While the majority of the American Humanist Association’s advocacy work is focused on domestic issues, at the federal and state level, the organization has participated over the last few years in the effort to ensure religious freedom for all human beings, regardless of their country of origin or current residence. As part of that effort, senior AHA staff members have met routinely with the U.S. State Department’s Office of International Religious Freedom (IRF) and with the former Ambassador-at-Large for International Religious Freedom, Suzan Johnson Cook.

These meetings have been a productive opportunity for us to educate our government about cases of discrimination, either by foreign governments or the societies they are responsible for, against nonbelievers. Unfortunately, the majority of the work that the State Department’s IRF office does is limited to cases of discrimination against minority theistic religious sects, which leaves atheist prisoners of conscience like Mubarak Bala without the assistance of the world’s most influential democracy. Under Ambassador Cook, the State Department had started to address these cases and engage the nonreligious community on ways that nonbelievers around the world could have their right to religious freedom, which includes the right to not believe in a god or gods, to be protected.

Ambassador Cook retired from her position almost a year ago, which left her office without a director and in the process raised concerns from advocates for religious freedom that the United States would take a step back from working on this important issue. Thankfully, President Obama recently announced that he was appointing Rabbi David Saperstein, who currently serves as the director of Religious Action Center of Reform Judaism, to fill the position. Saperstein would be the first non-Christian to hold the position since its creation, and while the AHA would have liked to have seen a nontheist serve in the position we are excited to see that an ally such as Saperstein, who works with the AHA in the Coalition Against Religious Discrimination, can do if he is confirmed by the Senate.

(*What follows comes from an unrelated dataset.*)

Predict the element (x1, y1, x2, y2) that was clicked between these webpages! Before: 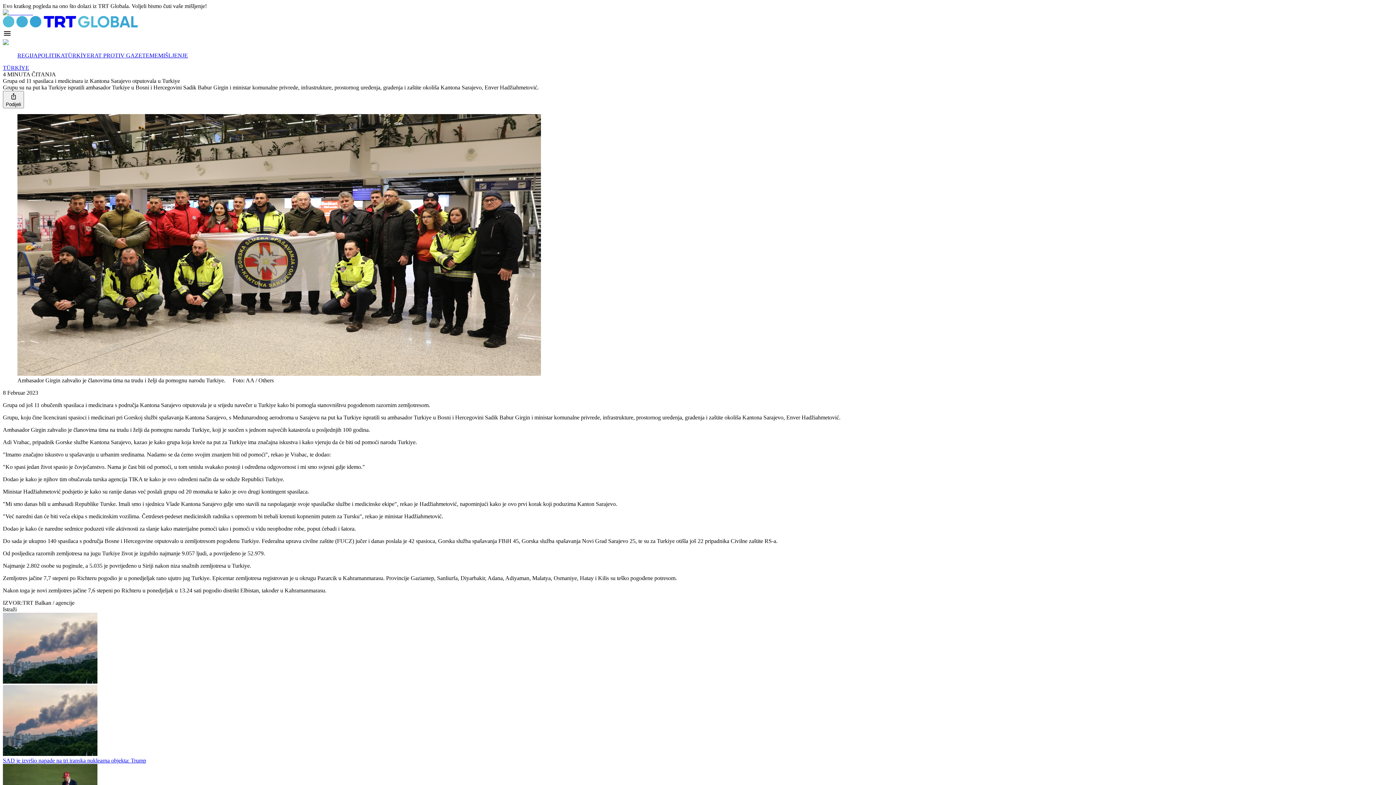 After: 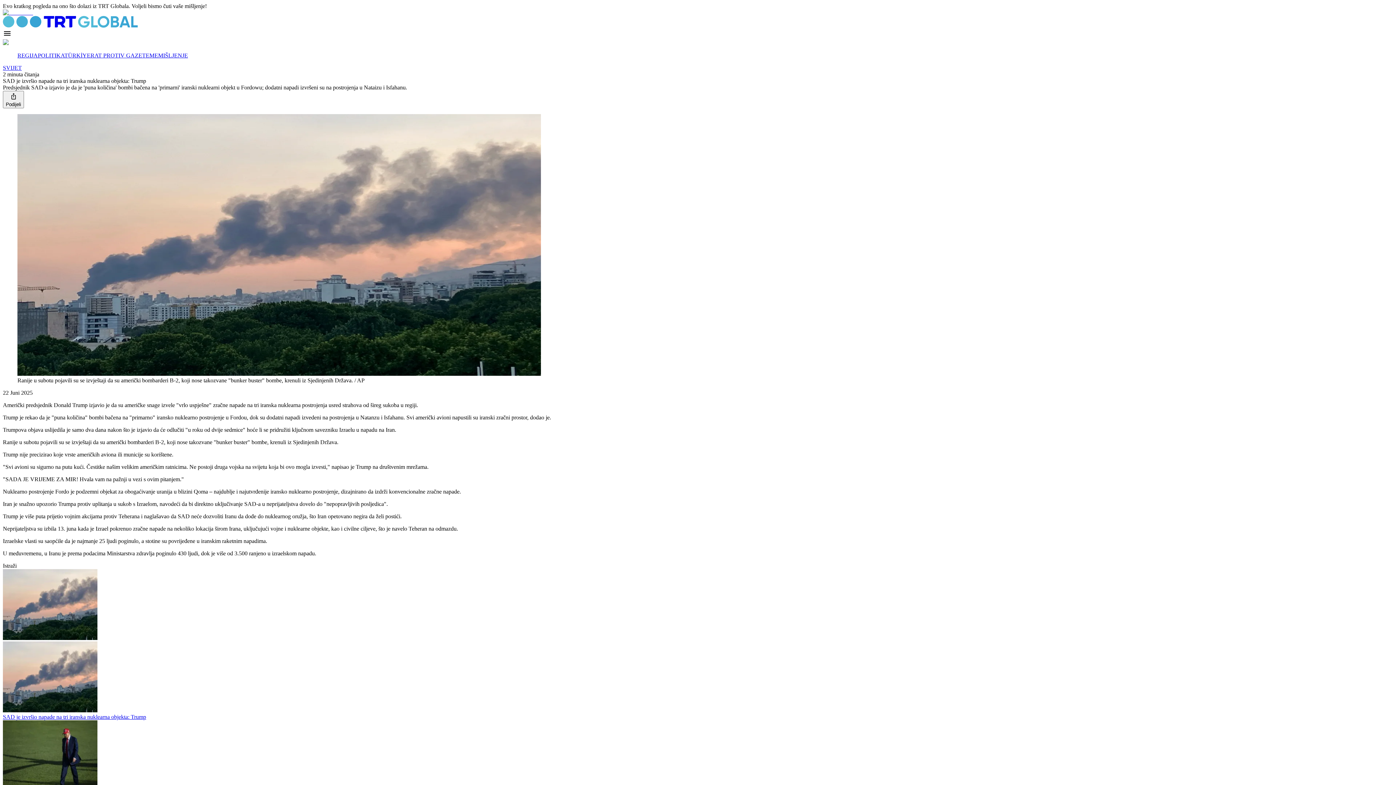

The United States has a leading role to play in ensuring that all religious and non-religious minorities have the right to practice their beliefs or abstain from doing so without the fear of punishment by government minions or discrimination from fellow citizens. Religious freedom is truly one of the most important human rights, and we at the AHA believe that Rabbi Saperstein has both the knowledge and the desire to affect serious change on this issue if given a chance.